22.6 Emerging Research
Recent research highlights significant challenges in measuring the causal effects of ad content in online advertising experiments. Digital advertising platforms employ algorithmic targeting and dynamic ad delivery mechanisms, which can introduce systematic biases in A/B testing (Braun and Schwartz 2025). Key concerns include:
Nonrandom Exposure: Online advertising platforms optimize ad delivery dynamically, meaning users are not randomly assigned to different ad variants. Instead, platforms use proprietary algorithms to serve ads to different, often highly heterogeneous, user groups.
Divergent Delivery: The optimization process can lead to “divergent delivery,” where differences in user engagement patterns and platform objectives result in non-comparable treatment groups. This confounds the true effect of ad content with algorithmic biases in exposure.

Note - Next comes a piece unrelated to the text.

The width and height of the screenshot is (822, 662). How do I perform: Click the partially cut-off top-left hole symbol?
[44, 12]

Bias in Measured Effects: Algorithmic targeting, user heterogeneity, and data aggregation can distort both the magnitude and direction of estimated ad effects. This means traditional A/B test results may not accurately reflect the true impact of ad creatives.
Limited Transparency: Platforms have little incentive to assist advertisers or researchers in disentangling ad content effects from proprietary targeting mechanisms. As a result, experimenters must design careful identification strategies to mitigate these biases.
J. Zhao and Zhou (2024)
Addresses the challenge of covariate balancing in online A/B testing when experimental subjects arrive sequentially.

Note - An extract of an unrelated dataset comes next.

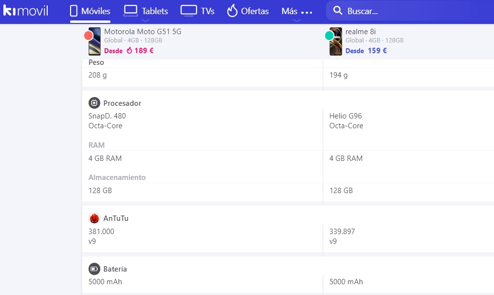Click the Kimovil logo
Image resolution: width=494 pixels, height=295 pixels.
coord(25,11)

Introduces the online blocking problem, where subjects with heterogeneous covariates must be immediately assigned to control or treatment groups.
Aims to minimize total discrepancy, measured as the minimum weight perfect matching between groups.
Proposes a pigeonhole design, a randomized experimental design that:
Partitions the covariate space into smaller subspaces (“pigeonholes”).
Balances the number of treated and control subjects within each pigeonhole.
Theoretical analysis demonstrates the effectiveness of the pigeonhole design.
Compares against matched-pair design and completely randomized design, identifying scenarios where the pigeonhole design performs better.
Empirical validation using Yahoo! data shows a 10.2% reduction in variance in estimating the average treatment effect.
Highlights practical implications for improving covariate balance in real-world online experiments.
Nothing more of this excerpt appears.